Little loggers make a big difference: the tastes of two small rodents—the meadow vole and the white-footed mouse—can determine what trees grow in a forest
Natural History, May, 2002 by Richard S. Ostfeld
A hundred years ago in the northeastern United States, farms covered one-half to three-quarters of what is today forested land. But working the thin, rocky soils of the Northeast was a marginal existence, and after the opening of the Erie Canal in 1825, farming shifted to the more fertile ground of the Ohio River Valley and the Midwest. Since then, northeastern woods have been regrowing--creating new habitats for forest wildlife, satisfying a human yearning for unmediated natural beauty, and possibly even helping to reduce global warming (young trees have enormous potential to remove carbon dioxide, the primary greenhouse gas, from the atmosphere by capturing the carbon in their burgeoning tissues).
But while some tracts of abandoned farmland became overgrown with woody plants in only a few years, others resisted colonization by trees for decades, and scientists eventually began to wonder what accounted for the difference. The wind would have blown in myriad seeds from the maples, pines, ashes, and other trees bordering all of these "old fields"; were quick-growing grasses outcompeting tree seedlings by creating too much shade and appropriating the available water and nitrogen? Two plant ecologists in upstate New York tried to test this supposition in the 1980s by planting seedlings in areas dense with grasses as well as in areas dominated by taller, slower-growing herbs such as goldenrod--only to have some mysterious nocturnal visitors clip the seedlings, killing them and ruining the experiment. A bit of detective work revealed the unexpected culprits: meadow voles (Microtus pennsylvanicus), small herbivorous rodents that are ubiquitous in North American old fields. The ecologists promptly fenced out the pesky saboteurs and resumed their investigation of plant competition.
Voles are common denizens of virtually every habitat (other than dry desert) in the temperate, boreal, and arctic zones of the Northern Hemisphere. Of the roughly 120 species of voles worldwide, about a dozen are notorious for their boom-and-bust population fluctuations; one of these is the meadow vole. But unlike the populations of some of their more famous relatives (more famous to ecologists, at least), whose population fluctuations follow a regular, three-year cycle, some meadow vole populations irrupt sporadically and others almost always stay high or low. Biologists interested in the radical population swings of voles and their close relatives, the lemmings, have focused almost exclusively on why such fluctuations occur rather than on what the wider impact is. Hearing of the devastation of the researchers' experimental tree seedlings by marauding rodents, my plant ecologist colleague Charles Canham and I decided to investigate whether the fluctuations in vole populations might be important in determining when and whether tree seedlings are able to invade old fields: we wondered whether trees can establish themselves only when the voles go bust. If so, it could be that the old fields that resist tree invasion for decades are those in which the vole populations are chronically high, and those that get overgrown quickly are able to do so because their vole populations crash frequently.

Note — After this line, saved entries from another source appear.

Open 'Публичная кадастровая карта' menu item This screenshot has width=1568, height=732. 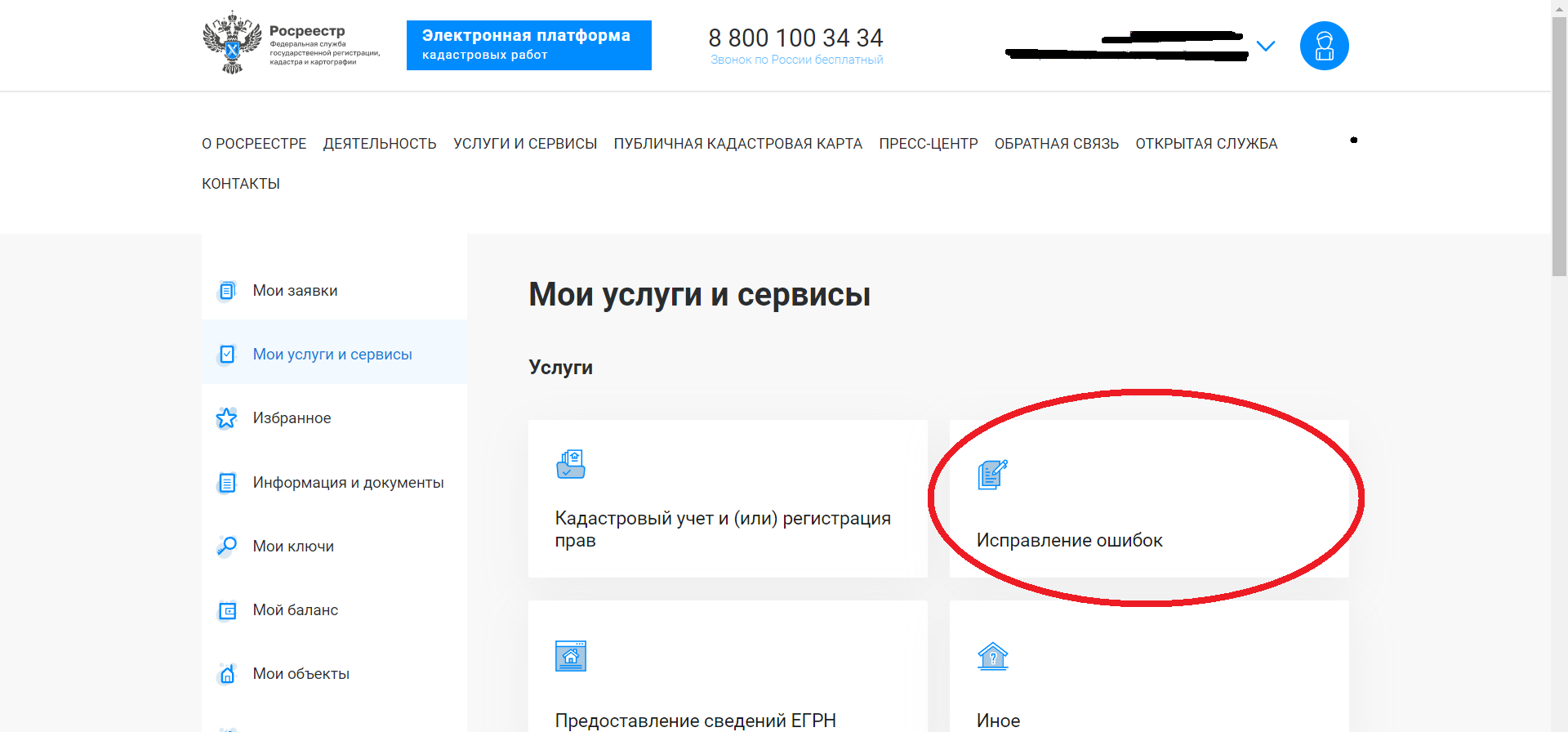point(737,144)
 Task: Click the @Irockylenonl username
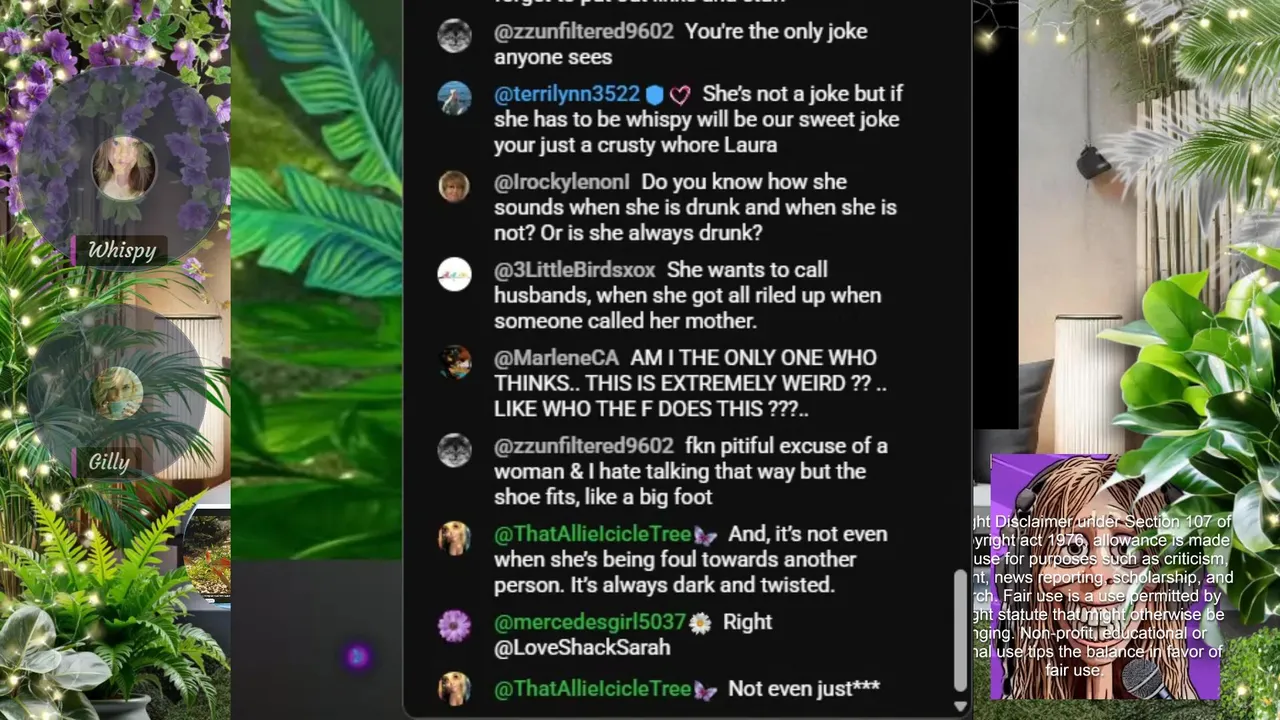pos(561,182)
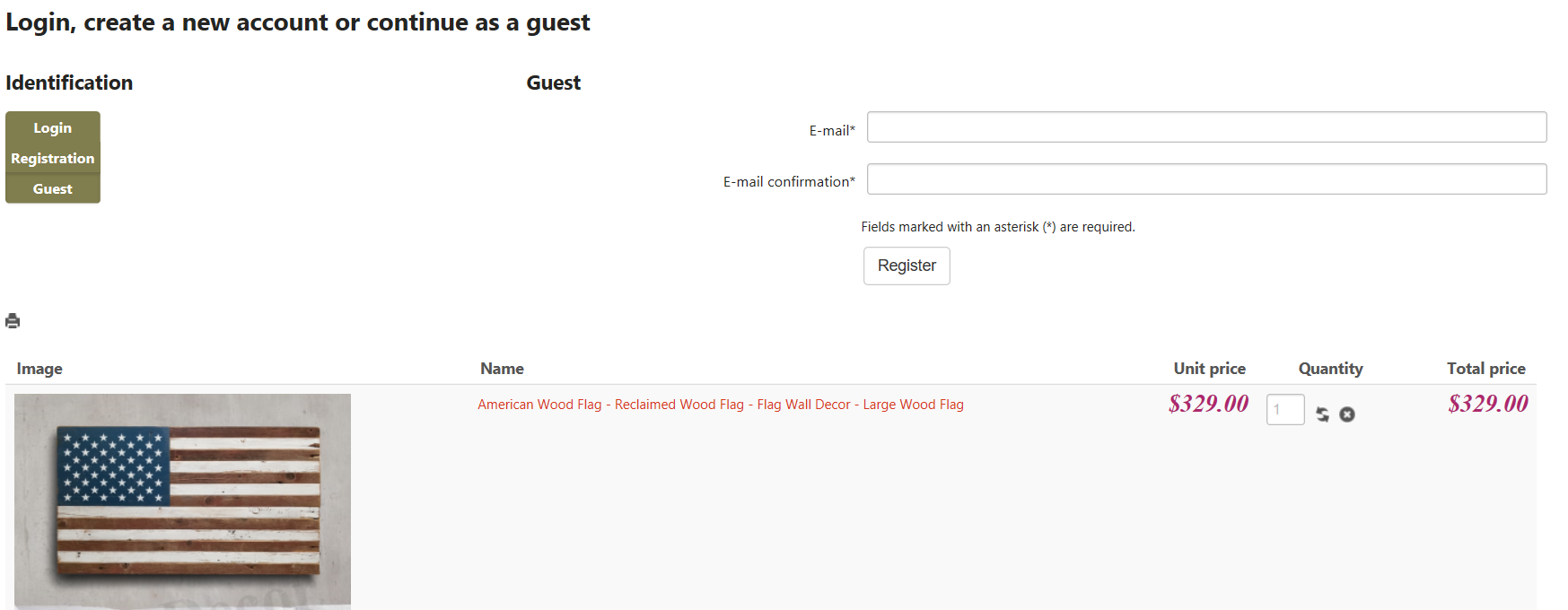The width and height of the screenshot is (1568, 610).
Task: Switch to the Registration tab
Action: pos(52,159)
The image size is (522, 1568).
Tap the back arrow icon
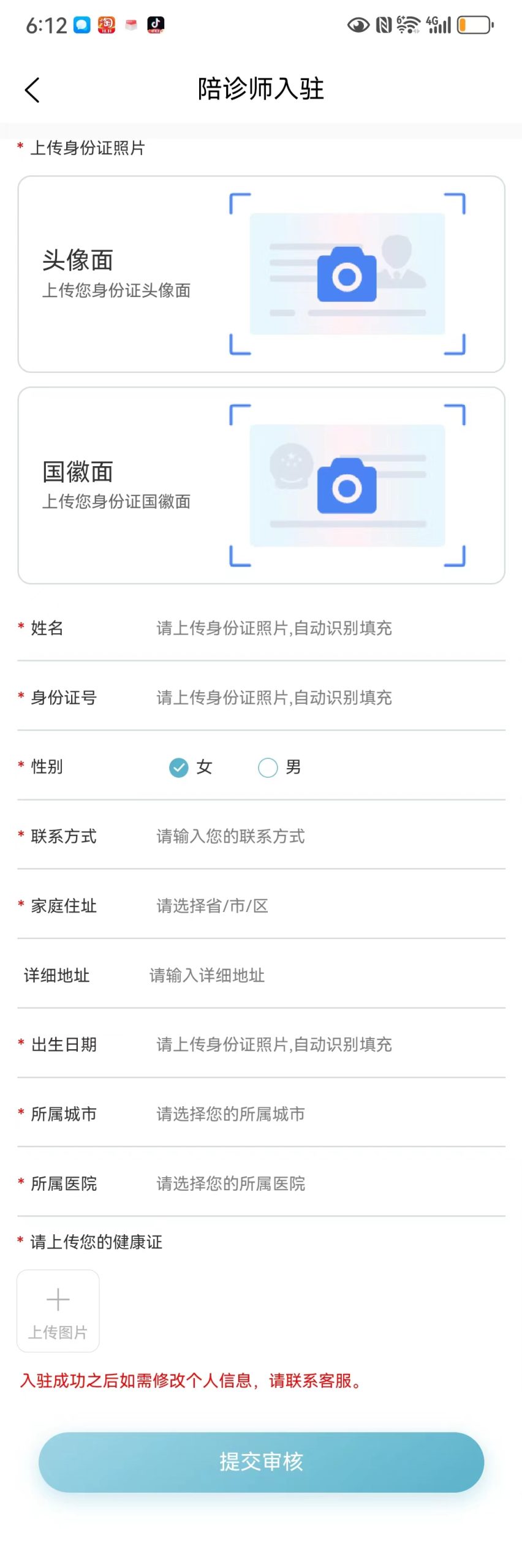coord(32,90)
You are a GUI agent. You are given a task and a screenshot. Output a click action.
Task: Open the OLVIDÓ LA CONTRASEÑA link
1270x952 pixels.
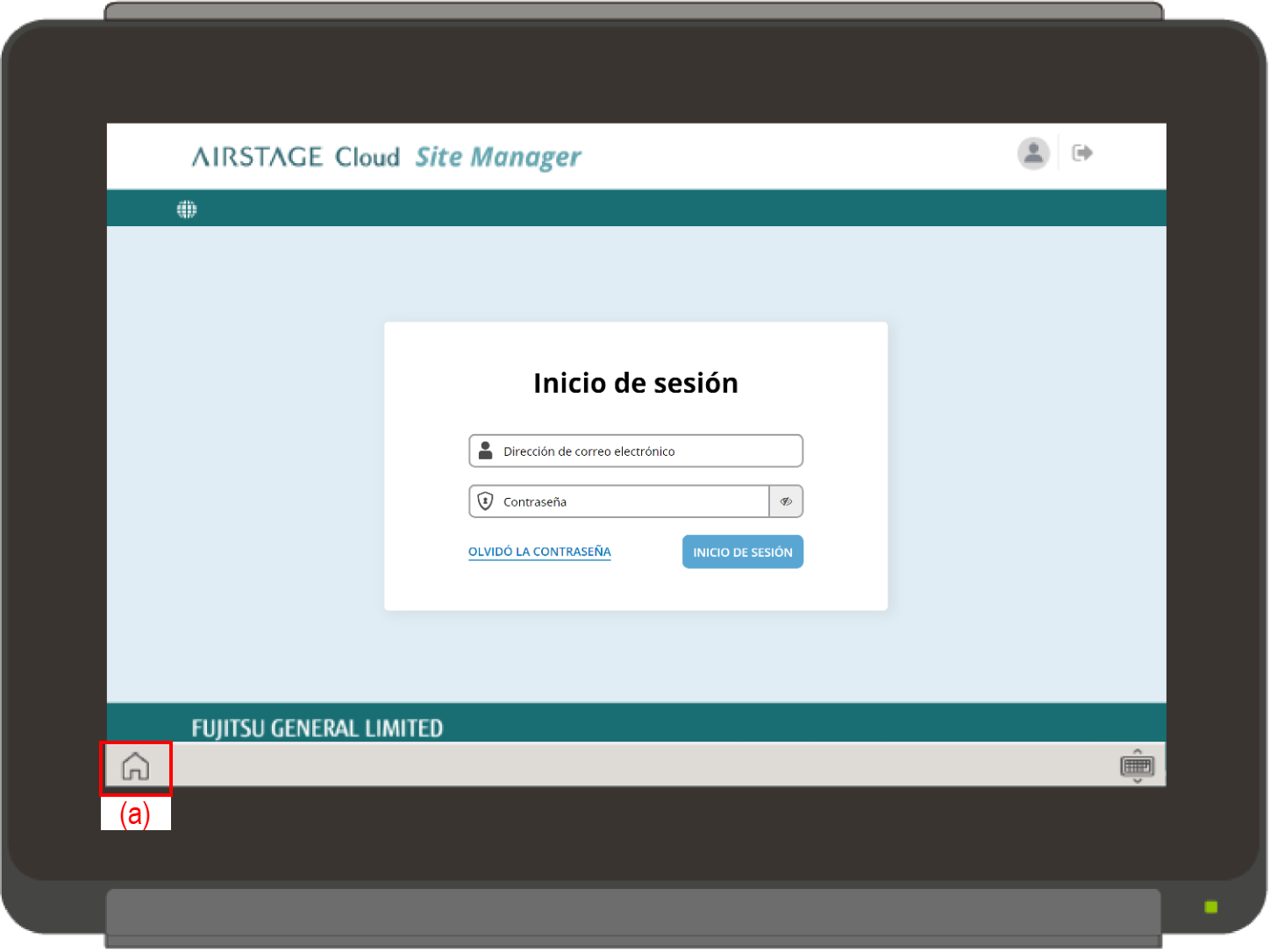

Canham and I established nine enclosures in a grassy field on the grounds of the Institute of Ecosystem Studies in Millbrook, New York. We chose a typical northeastern hayfield--habitat that's wonderful for voles but also likely to get rapidly overgrown if left unmown. The enclosures were each about a third of an acre, and wire-mesh fencing more than three feet high kept all but the most intrepid voles from moving between them. For two years we kept track of the populations every other week by livetrapping and marking each individual with a numbered ear tag. Within each enclosure, we kept the vole population at one of three density levels: about 400, 175, and 80 voles per hectare. We chose such distinct levels to match what happens naturally. To maintain these vole densities over the course of the experiment, we had to keep removing individuals from the lower-density enclosures. (We released these animals in another field about a mile away. Some voles, we learned, can navigate their way home from this distance--even wading through streams, crossing paved roads, and scaling fences to get there.)
Inside the enclosures we planted small seedlings of several tree species that commonly colonize old fields in the eastern United States, Quebec, and Ontario, and we monitored their fates for up to a year. In that time, the densest vole populations eliminated about 95 percent of seedlings, whereas medium- and low-density populations killed about 80 and 65 percent, respectively. The voles, it turned out, preferred red maple, white ash, and tree-of-heaven seedlings and turned up their noses at those of white pine and red oak. Such high levels of destruction, combined with such clear food preferences, suggest that these animals control the species composition of regrowing forests.